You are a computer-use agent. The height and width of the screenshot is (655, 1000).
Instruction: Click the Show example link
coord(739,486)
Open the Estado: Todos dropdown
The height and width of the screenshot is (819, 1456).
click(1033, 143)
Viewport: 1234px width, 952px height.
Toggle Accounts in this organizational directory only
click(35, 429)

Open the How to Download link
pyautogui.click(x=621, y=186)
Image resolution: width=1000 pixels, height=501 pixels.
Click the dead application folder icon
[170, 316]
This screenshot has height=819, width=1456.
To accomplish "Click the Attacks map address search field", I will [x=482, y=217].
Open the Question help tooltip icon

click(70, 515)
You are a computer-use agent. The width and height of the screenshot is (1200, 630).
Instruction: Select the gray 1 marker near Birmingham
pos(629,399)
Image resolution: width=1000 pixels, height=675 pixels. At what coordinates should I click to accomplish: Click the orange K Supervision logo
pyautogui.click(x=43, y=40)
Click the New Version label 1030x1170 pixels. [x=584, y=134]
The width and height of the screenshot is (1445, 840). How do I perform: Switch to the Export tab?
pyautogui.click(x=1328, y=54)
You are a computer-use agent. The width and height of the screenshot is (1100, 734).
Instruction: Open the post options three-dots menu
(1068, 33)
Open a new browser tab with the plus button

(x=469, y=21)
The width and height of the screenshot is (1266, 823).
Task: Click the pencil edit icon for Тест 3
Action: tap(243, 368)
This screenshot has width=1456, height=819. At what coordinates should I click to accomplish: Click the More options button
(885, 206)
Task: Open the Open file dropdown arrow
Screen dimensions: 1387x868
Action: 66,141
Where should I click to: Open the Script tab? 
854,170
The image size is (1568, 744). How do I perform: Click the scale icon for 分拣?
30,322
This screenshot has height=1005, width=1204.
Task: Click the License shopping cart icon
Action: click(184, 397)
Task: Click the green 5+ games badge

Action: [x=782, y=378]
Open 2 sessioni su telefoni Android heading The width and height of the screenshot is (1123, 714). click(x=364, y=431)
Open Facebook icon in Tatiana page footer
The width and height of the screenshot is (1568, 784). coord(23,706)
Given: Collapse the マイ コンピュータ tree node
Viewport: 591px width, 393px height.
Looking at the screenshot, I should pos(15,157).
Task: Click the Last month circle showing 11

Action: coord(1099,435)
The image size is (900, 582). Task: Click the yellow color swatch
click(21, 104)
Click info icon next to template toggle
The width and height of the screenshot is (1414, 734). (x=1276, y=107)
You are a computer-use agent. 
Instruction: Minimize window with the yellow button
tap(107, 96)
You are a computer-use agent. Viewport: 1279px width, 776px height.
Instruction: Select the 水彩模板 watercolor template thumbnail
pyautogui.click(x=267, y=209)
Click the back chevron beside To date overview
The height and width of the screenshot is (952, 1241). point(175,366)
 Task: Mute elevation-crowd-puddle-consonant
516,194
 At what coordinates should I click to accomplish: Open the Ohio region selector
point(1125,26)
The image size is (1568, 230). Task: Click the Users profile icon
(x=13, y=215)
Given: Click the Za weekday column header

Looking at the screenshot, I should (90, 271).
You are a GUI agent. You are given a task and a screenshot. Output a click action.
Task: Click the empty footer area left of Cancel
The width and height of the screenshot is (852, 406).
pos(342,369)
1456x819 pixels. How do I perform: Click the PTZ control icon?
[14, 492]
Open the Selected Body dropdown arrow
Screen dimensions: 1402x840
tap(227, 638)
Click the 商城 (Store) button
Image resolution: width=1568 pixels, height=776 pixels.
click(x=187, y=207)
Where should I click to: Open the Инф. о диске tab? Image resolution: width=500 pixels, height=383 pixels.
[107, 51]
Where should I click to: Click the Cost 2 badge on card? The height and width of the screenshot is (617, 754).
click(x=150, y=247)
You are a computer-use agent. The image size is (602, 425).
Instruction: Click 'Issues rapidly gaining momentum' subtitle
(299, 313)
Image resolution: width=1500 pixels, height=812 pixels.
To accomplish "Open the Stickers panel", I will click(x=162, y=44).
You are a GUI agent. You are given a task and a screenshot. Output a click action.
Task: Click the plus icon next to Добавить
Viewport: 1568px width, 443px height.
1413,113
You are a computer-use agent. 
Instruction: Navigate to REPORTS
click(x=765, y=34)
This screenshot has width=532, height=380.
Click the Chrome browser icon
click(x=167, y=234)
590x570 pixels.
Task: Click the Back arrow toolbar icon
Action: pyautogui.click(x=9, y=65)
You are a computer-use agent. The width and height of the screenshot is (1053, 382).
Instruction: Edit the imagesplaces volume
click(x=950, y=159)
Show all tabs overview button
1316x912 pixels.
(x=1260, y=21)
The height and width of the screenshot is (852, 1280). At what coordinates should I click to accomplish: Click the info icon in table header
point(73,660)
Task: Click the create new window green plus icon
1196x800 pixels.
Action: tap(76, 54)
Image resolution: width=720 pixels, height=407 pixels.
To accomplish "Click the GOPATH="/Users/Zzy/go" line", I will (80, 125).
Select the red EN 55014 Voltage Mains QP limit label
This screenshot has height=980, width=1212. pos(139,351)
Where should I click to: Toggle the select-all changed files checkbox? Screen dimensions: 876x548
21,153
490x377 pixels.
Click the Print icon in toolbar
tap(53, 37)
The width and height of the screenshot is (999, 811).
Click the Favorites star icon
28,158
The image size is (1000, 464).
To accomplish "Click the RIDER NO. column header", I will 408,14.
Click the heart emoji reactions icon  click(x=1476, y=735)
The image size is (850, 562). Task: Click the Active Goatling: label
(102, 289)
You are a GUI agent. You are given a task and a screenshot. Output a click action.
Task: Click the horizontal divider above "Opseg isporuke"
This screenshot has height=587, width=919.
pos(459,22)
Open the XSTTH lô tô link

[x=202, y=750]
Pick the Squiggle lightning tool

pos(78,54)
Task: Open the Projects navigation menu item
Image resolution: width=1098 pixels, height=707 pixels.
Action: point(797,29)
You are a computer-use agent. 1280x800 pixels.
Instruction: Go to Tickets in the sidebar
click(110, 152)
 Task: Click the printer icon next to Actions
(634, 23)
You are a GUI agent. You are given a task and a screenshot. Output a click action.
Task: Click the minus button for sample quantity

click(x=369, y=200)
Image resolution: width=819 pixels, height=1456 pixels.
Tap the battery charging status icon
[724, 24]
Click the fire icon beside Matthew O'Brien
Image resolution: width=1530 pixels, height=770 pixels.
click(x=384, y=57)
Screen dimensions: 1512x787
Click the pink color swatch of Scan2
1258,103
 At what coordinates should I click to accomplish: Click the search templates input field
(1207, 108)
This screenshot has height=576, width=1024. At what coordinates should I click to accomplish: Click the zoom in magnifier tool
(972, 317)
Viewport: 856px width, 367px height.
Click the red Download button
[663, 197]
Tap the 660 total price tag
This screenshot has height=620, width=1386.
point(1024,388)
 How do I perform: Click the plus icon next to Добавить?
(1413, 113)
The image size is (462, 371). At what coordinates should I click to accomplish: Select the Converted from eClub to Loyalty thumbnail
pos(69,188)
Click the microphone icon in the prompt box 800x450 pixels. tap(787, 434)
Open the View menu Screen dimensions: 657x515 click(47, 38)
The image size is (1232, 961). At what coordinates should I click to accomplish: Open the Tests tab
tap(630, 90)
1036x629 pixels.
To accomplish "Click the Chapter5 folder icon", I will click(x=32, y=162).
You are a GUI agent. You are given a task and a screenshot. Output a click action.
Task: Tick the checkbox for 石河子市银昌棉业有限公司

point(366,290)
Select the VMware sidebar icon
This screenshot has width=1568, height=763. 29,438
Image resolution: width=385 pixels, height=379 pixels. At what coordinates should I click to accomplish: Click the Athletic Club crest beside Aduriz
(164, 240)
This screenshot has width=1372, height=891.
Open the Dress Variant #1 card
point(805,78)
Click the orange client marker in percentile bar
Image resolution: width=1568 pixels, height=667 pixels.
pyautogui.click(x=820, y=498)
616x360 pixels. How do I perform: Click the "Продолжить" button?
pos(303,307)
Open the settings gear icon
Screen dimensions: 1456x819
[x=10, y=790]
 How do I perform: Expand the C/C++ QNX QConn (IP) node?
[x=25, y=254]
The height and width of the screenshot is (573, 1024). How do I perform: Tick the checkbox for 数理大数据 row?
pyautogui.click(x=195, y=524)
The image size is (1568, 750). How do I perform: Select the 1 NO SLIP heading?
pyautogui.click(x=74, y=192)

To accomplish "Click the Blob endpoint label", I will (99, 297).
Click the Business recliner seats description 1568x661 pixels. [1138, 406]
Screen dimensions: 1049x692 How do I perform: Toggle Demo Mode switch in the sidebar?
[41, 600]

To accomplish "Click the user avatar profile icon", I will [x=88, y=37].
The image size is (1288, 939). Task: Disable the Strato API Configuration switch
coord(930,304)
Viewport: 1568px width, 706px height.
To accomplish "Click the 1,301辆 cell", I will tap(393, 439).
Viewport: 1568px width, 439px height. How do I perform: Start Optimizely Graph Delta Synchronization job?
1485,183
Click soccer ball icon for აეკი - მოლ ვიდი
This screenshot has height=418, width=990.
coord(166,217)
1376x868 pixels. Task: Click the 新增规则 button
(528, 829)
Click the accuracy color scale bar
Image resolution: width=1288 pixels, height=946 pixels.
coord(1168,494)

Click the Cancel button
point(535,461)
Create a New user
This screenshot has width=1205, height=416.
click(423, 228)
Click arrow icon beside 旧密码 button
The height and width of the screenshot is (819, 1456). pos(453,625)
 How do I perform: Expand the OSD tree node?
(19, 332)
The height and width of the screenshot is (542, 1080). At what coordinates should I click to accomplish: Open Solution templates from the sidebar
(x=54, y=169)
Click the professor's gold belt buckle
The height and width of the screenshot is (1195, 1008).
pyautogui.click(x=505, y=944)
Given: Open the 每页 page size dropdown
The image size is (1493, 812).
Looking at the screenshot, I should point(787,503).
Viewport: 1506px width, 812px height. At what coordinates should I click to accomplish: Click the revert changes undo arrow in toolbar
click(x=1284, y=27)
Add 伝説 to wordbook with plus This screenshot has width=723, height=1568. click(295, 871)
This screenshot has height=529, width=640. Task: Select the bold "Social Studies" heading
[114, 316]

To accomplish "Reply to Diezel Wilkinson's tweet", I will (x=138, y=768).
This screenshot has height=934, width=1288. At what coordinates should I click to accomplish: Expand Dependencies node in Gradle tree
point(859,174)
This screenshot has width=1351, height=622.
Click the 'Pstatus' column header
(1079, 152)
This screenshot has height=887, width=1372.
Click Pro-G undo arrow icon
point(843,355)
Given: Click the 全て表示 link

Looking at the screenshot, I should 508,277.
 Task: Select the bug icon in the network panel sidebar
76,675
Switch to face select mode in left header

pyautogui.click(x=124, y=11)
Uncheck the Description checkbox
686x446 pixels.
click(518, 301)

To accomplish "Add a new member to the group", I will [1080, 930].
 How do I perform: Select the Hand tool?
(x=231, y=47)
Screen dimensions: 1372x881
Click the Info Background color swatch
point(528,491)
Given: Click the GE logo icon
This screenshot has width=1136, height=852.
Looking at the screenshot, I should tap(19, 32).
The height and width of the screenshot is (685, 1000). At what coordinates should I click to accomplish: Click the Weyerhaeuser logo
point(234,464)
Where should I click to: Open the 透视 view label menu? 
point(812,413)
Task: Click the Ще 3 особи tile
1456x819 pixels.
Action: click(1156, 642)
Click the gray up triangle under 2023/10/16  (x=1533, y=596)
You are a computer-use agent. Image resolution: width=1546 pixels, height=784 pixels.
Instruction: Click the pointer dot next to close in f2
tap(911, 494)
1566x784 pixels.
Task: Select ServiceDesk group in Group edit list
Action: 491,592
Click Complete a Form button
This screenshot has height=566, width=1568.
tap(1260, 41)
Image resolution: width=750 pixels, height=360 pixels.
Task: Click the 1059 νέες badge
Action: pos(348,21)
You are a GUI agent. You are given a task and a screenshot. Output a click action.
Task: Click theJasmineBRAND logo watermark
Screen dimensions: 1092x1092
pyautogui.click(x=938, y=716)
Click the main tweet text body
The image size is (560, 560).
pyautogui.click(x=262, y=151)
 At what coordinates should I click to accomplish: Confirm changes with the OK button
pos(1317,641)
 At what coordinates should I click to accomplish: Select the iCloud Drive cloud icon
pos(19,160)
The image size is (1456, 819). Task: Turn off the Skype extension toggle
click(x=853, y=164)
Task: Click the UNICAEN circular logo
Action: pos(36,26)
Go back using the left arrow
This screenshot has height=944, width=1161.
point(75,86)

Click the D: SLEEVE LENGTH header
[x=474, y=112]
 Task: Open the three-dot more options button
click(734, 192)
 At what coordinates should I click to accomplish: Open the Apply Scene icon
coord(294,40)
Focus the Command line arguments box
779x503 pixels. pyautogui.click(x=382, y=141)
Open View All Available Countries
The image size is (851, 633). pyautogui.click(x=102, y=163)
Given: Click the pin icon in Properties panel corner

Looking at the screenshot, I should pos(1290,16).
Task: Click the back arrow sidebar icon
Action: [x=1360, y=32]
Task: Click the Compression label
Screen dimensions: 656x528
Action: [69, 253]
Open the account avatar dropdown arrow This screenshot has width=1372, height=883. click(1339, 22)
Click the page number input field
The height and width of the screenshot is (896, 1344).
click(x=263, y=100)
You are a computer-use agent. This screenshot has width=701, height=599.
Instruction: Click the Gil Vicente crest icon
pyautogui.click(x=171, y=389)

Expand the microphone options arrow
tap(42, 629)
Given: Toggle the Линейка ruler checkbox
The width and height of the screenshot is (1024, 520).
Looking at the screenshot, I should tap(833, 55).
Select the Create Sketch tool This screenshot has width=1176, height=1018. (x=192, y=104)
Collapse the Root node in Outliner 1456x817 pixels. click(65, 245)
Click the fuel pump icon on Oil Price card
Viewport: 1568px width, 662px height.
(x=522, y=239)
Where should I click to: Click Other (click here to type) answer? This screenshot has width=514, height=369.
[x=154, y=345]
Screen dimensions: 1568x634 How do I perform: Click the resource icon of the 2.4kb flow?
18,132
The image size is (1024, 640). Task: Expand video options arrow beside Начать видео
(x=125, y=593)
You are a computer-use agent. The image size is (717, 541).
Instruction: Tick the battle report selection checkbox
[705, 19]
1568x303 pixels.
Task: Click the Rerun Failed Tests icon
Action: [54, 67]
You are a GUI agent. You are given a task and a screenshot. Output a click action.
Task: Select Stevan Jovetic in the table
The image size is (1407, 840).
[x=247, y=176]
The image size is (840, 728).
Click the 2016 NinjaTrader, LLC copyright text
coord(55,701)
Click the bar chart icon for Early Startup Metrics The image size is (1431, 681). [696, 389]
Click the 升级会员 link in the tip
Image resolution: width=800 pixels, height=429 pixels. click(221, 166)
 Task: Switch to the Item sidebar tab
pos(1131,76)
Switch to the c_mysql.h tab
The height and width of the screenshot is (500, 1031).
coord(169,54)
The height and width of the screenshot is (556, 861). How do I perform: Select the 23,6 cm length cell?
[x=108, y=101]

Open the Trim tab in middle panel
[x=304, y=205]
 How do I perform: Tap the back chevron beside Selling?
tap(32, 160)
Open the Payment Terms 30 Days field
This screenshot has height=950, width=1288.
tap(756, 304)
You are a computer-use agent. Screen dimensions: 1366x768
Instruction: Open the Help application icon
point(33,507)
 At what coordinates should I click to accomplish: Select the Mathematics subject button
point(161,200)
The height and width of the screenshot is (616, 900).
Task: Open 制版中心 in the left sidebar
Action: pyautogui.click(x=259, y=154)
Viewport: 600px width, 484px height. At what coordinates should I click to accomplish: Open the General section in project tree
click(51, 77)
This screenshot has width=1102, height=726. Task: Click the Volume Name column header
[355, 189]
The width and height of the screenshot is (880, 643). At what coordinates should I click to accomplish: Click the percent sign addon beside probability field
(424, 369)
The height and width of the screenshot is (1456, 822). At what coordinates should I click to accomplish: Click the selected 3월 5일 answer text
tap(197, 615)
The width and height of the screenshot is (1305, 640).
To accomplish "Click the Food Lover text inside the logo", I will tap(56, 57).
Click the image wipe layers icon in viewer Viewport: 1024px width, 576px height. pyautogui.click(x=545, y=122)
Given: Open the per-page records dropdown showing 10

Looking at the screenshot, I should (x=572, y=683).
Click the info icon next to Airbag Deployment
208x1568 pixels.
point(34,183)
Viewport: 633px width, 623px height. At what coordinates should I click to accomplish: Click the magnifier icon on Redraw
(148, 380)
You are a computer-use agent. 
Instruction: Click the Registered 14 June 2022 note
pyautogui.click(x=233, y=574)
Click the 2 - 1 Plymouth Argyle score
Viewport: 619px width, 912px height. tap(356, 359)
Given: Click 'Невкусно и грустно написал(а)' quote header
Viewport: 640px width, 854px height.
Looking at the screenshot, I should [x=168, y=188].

*WRITTEN INSTRUCTION*
Give the stretch from the line containing "616x360 pixels. How" through the line containing "pyautogui.click(x=74, y=192)" again, with "checkbox" swapped for "check box" and nothing else changed.

*RESULT*
616x360 pixels. How do I perform: Click the "Продолжить" button?
pos(303,307)
Open the settings gear icon
Screen dimensions: 1456x819
[x=10, y=790]
 How do I perform: Expand the C/C++ QNX QConn (IP) node?
[x=25, y=254]
The height and width of the screenshot is (573, 1024). How do I perform: Tick the check box for 数理大数据 row?
pyautogui.click(x=195, y=524)
The image size is (1568, 750). How do I perform: Select the 1 NO SLIP heading?
pyautogui.click(x=74, y=192)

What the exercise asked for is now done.